(Provided information begins)
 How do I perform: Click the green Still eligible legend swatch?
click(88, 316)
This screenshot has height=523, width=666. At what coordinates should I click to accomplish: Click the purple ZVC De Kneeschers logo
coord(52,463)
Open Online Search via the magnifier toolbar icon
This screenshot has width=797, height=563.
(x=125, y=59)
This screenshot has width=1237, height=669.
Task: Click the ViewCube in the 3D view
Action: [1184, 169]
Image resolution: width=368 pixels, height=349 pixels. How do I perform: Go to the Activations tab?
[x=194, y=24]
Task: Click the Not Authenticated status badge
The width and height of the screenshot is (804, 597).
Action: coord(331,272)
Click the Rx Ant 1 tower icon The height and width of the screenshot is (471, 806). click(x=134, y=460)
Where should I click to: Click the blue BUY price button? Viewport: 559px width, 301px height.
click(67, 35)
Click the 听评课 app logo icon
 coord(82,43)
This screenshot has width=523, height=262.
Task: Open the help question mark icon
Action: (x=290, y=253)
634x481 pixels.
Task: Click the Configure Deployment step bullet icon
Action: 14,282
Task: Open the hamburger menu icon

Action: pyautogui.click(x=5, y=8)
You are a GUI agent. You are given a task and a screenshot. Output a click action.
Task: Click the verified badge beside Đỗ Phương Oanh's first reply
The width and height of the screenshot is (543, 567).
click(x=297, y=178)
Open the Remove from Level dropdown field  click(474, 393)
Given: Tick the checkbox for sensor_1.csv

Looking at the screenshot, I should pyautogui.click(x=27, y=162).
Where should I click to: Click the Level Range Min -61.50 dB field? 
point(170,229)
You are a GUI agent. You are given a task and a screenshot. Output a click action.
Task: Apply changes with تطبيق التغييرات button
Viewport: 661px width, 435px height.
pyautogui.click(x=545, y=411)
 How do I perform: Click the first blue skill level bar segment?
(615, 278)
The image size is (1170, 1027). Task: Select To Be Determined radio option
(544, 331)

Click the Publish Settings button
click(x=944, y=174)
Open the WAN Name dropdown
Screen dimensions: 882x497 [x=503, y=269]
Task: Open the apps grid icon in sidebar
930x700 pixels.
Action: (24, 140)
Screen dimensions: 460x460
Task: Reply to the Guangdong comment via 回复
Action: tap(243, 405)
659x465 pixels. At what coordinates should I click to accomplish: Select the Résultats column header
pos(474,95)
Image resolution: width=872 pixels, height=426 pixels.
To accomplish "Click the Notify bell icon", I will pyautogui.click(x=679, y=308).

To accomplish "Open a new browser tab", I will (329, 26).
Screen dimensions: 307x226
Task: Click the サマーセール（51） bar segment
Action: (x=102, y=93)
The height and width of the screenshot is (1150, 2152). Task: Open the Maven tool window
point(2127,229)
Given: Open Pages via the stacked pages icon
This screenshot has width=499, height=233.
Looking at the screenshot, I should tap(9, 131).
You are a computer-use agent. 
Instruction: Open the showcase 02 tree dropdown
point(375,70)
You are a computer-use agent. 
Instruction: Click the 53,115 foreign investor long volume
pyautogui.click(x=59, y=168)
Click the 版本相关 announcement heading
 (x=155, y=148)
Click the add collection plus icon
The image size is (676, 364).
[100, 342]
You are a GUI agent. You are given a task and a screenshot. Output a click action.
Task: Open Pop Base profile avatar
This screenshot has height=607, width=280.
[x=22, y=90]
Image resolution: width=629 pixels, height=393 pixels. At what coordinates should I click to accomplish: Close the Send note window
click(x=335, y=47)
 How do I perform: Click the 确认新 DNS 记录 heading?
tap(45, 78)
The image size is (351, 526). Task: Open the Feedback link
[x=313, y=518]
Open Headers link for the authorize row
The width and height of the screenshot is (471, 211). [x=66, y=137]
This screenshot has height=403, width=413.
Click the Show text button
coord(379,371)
(Provided information ends)
Repeat the lines from the first one in the records through the line containing "Task: Click the Not", exactly as written, and nothing else.

 How do I perform: Click the green Still eligible legend swatch?
click(88, 316)
This screenshot has height=523, width=666. At what coordinates should I click to accomplish: Click the purple ZVC De Kneeschers logo
coord(52,463)
Open Online Search via the magnifier toolbar icon
This screenshot has width=797, height=563.
(x=125, y=59)
This screenshot has width=1237, height=669.
Task: Click the ViewCube in the 3D view
Action: [1184, 169]
Image resolution: width=368 pixels, height=349 pixels. How do I perform: Go to the Activations tab?
[x=194, y=24]
Task: Click the Not Authenticated status badge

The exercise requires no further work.